Exercise brief. Give back exactly the lines that start at the one containing "You are a computer-use" and run to the end of the material, leaving out the pictures.

┄┄┄┄┄┄┄┄┄┄

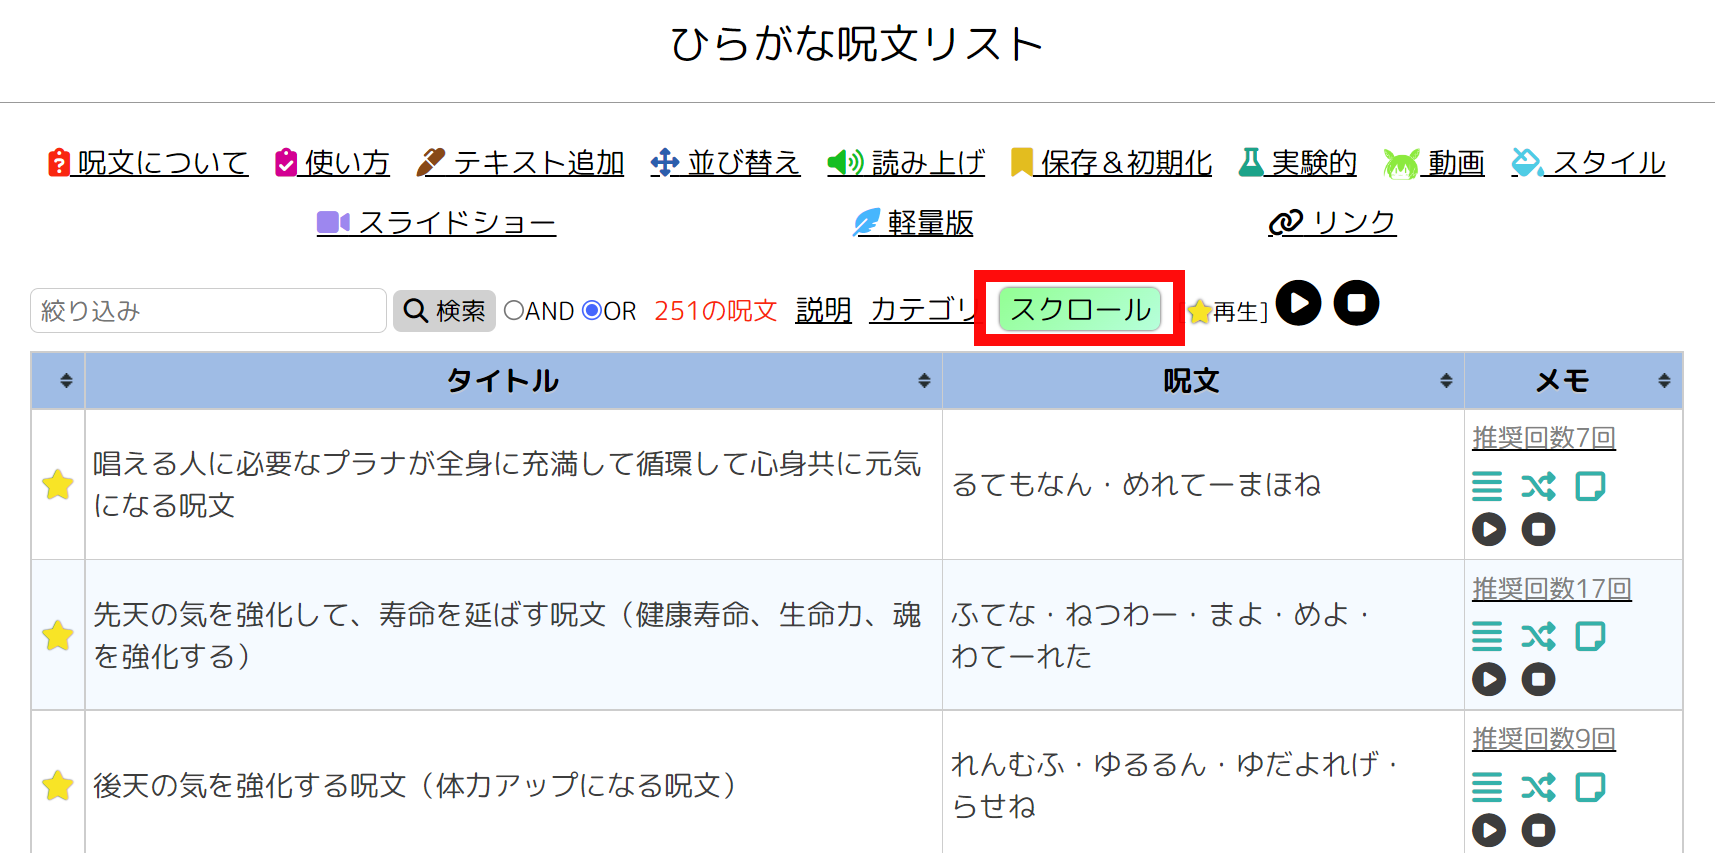The width and height of the screenshot is (1715, 853).
Task: Click the 絞り込み filter input field
Action: click(208, 311)
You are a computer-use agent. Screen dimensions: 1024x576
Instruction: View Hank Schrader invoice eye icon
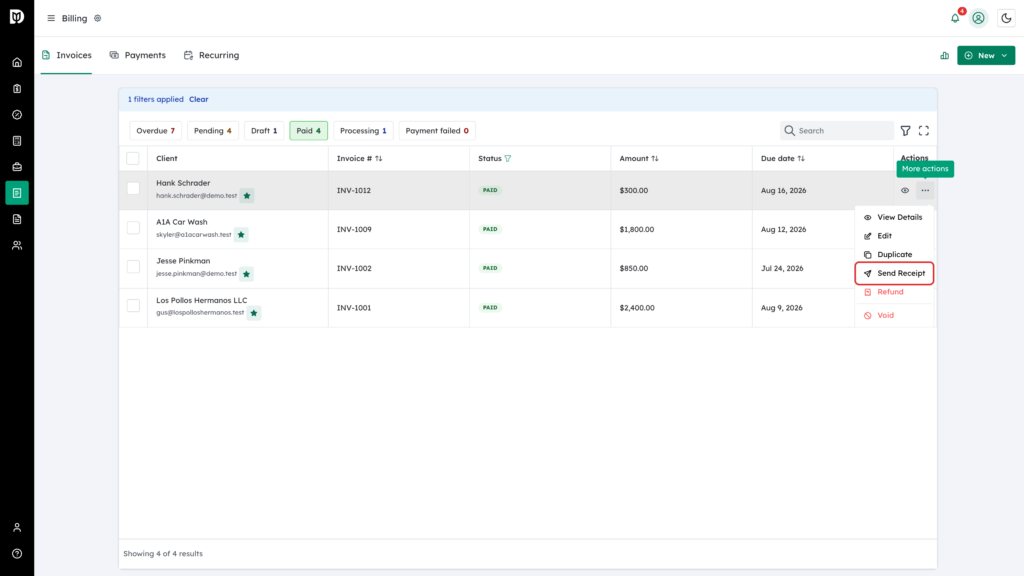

┄┄┄┄┄┄┄┄┄┄

Task solution.
You are a computer-use agent. Screen dimensions: 1024x576
Instruction: View Hank Schrader invoice eye icon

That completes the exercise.